A person lends Rs. 10000 to B for 3 years and Rs. 6000 to C for 4 years, both at the same annual simple interest rate. If the total interest received from B and C together is Rs. 5400 over these periods, what is the common rate of interest per annum in percent?

Introduction / Context:
This is a straightforward simple interest problem that often appears in aptitude exams. A lender gives different amounts to two borrowers for different time periods, but at the same simple interest rate. The total interest from both loans is known, and we need to find the common rate of interest per annum. The question checks whether you can correctly set up and solve a linear equation using the basic simple interest formula.

Given Data / Assumptions:

• Loan to B: Principal P₁ = Rs. 10000 for 3 years.
• Loan to C: Principal P₂ = Rs. 6000 for 4 years.
• Rate of simple interest is r percent per annum for both loans.
• Total interest from B and C together over the entire time is Rs. 5400.
• Interest is simple interest in both cases, not compound interest.

Concept / Approach:
For simple interest, the formula is:
Simple interest = (Principal * Rate * Time) / 100.
We will calculate the interest from each borrower separately in terms of r, then add them to match the given total interest of Rs. 5400. This will give us a single linear equation in r. Solving that equation will directly provide the annual rate of interest in percent. Because both loans are at the same rate, we can combine the terms neatly.

Step-by-Step Solution:
Step 1: Let the common rate of interest be r percent per annum. Step 2: Interest from B = (P₁ * r * t₁) / 100 = (10000 * r * 3) / 100. Step 3: Simplify B's interest: (10000 * 3 / 100) * r = 300 * r. Step 4: Interest from C = (P₂ * r * t₂) / 100 = (6000 * r * 4) / 100. Step 5: Simplify C's interest: (6000 * 4 / 100) * r = 240 * r. Step 6: Total interest from both loans = 300r + 240r = 540r. Step 7: We are told that this total interest equals Rs. 5400, so 540r = 5400. Step 8: Divide both sides by 540 to get r = 5400 / 540 = 10. Step 9: Therefore, the rate of simple interest is 10 percent per annum.
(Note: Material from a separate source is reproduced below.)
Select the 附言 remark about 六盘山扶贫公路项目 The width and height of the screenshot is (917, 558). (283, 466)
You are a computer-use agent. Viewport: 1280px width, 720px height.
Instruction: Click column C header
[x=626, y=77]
Verification / Alternative check:
We can quickly verify the answer by substituting r = 10 percent back into the calculations. Interest from B becomes (10000 * 10 * 3) / 100 = 3000. Interest from C becomes (6000 * 10 * 4) / 100 = 2400. Adding both, 3000 + 2400 = 5400, which exactly matches the total interest given in the problem. Thus, the computed rate is consistent with all given data.
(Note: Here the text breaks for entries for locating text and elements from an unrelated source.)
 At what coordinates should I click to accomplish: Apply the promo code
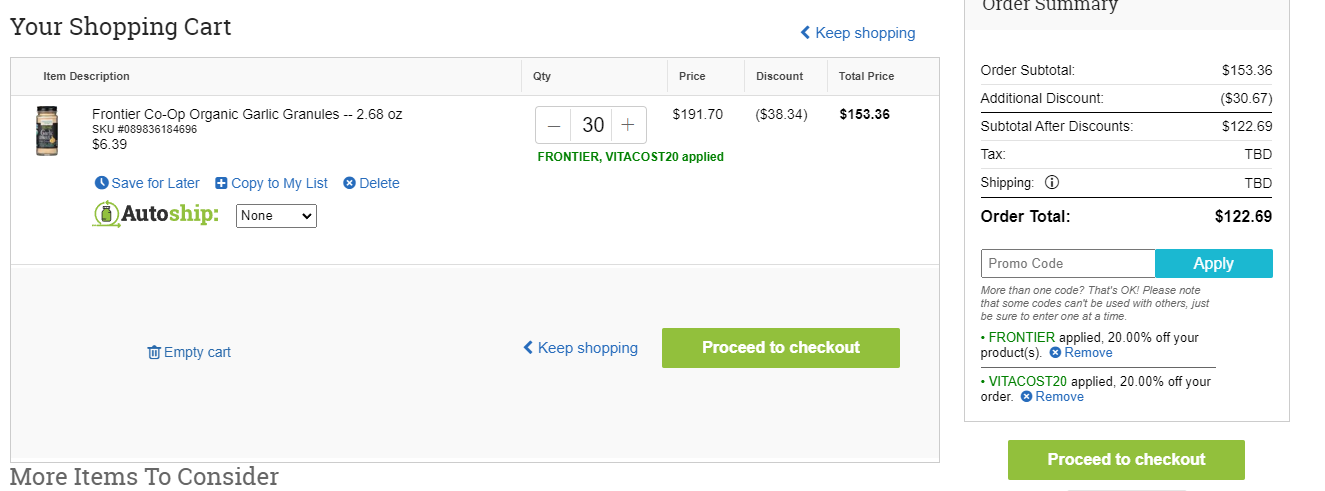point(1214,263)
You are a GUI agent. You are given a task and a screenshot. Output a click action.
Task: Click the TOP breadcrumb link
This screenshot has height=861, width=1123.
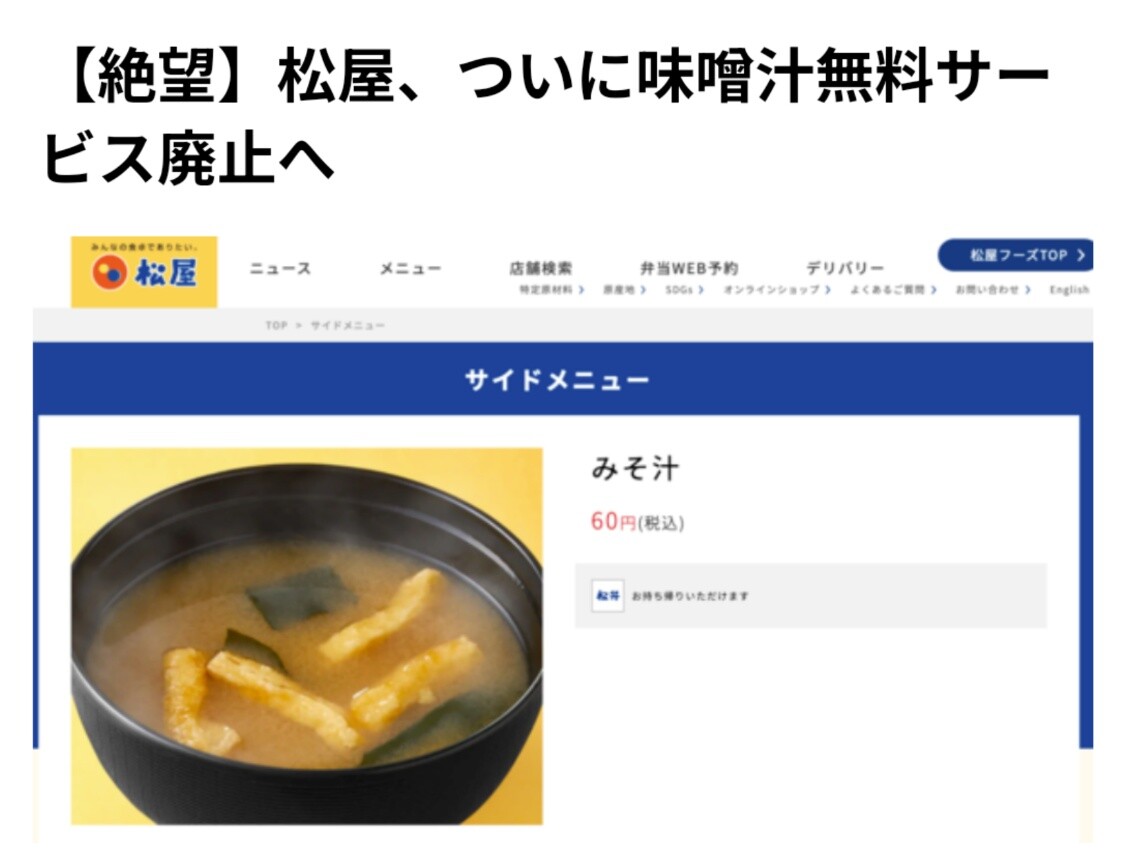pos(276,325)
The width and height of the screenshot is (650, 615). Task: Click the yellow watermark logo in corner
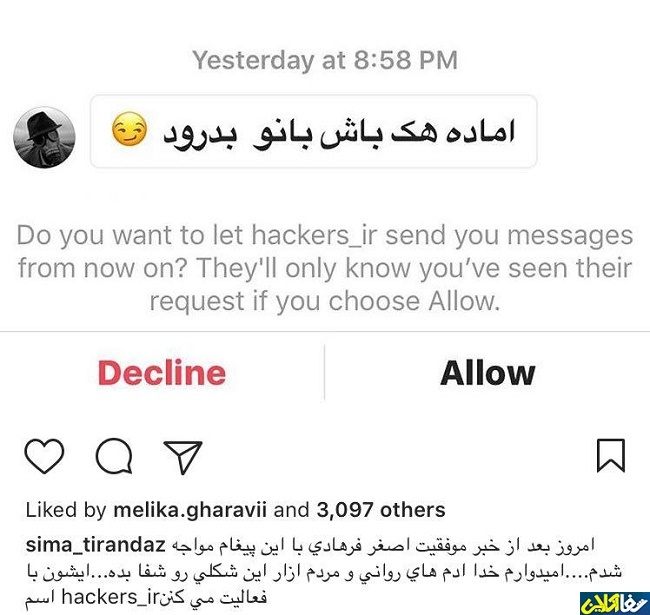614,603
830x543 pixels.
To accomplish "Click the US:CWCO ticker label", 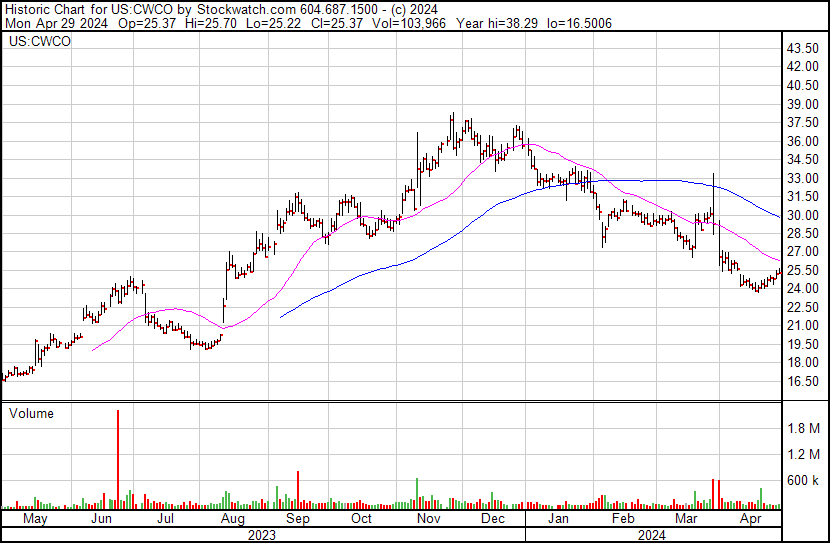I will (40, 41).
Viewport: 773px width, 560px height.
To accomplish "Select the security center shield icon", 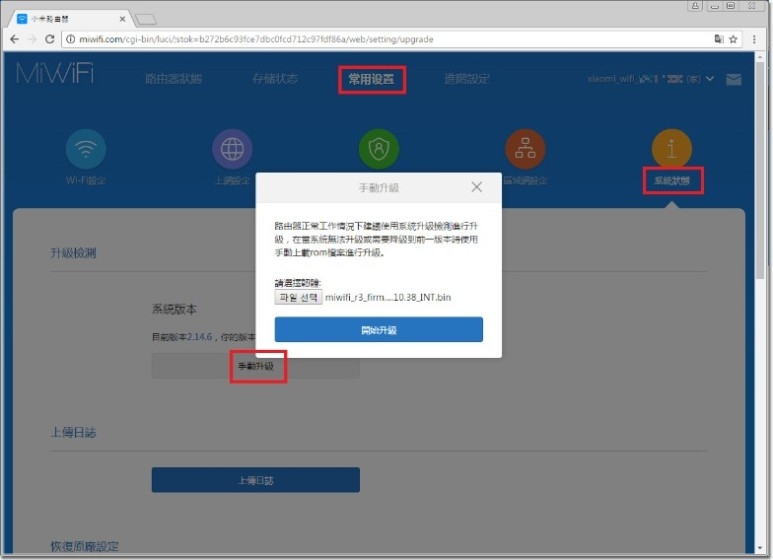I will [x=379, y=149].
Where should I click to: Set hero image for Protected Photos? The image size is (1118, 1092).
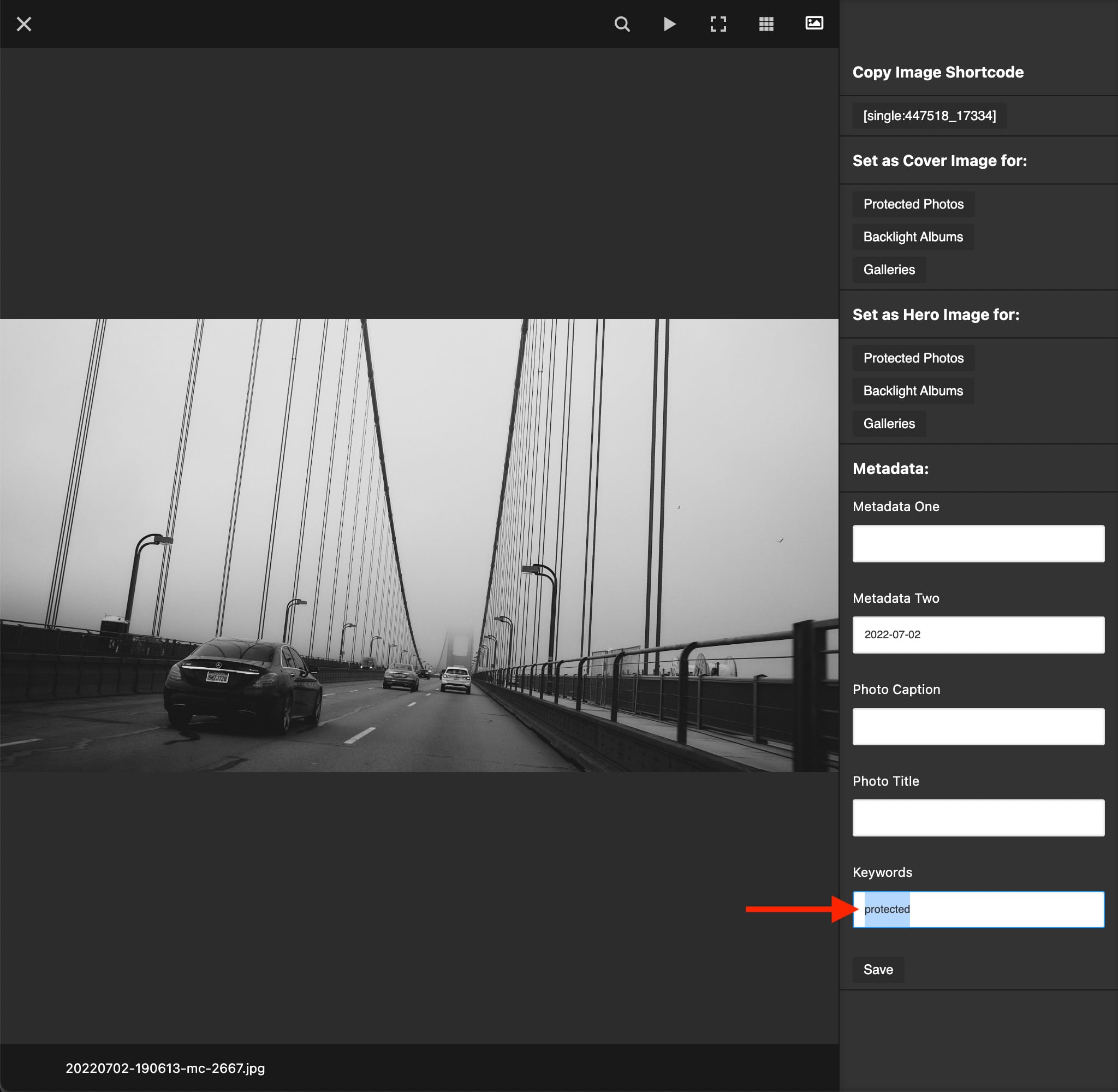pos(913,358)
Why Other Options Are Wrong:
At 12 % or 15 %, the total interest would exceed Rs. 5400, giving values higher than the target amount. At 20 % or 25 %, the interest amounts become even larger and clearly unrealistic compared with the stated total. Only 10 % produces exactly Rs. 5400 when the interest from both loans is combined, so the other options do not satisfy the equation 540r = 5400.

Common Pitfalls:
One common mistake is to average the time periods or principals incorrectly instead of using the formula on each loan separately. Another error is to forget to divide by 100 when applying the simple interest formula, which leads to very large or very small rates. Some students also miscalculate the combined coefficient (300 + 240) and set up the wrong equation. Being systematic about writing each interest term and then combining them avoids these errors.

Final Answer:
The common annual simple interest rate that makes the total interest from both loans equal to Rs. 5400 is 10 % per annum.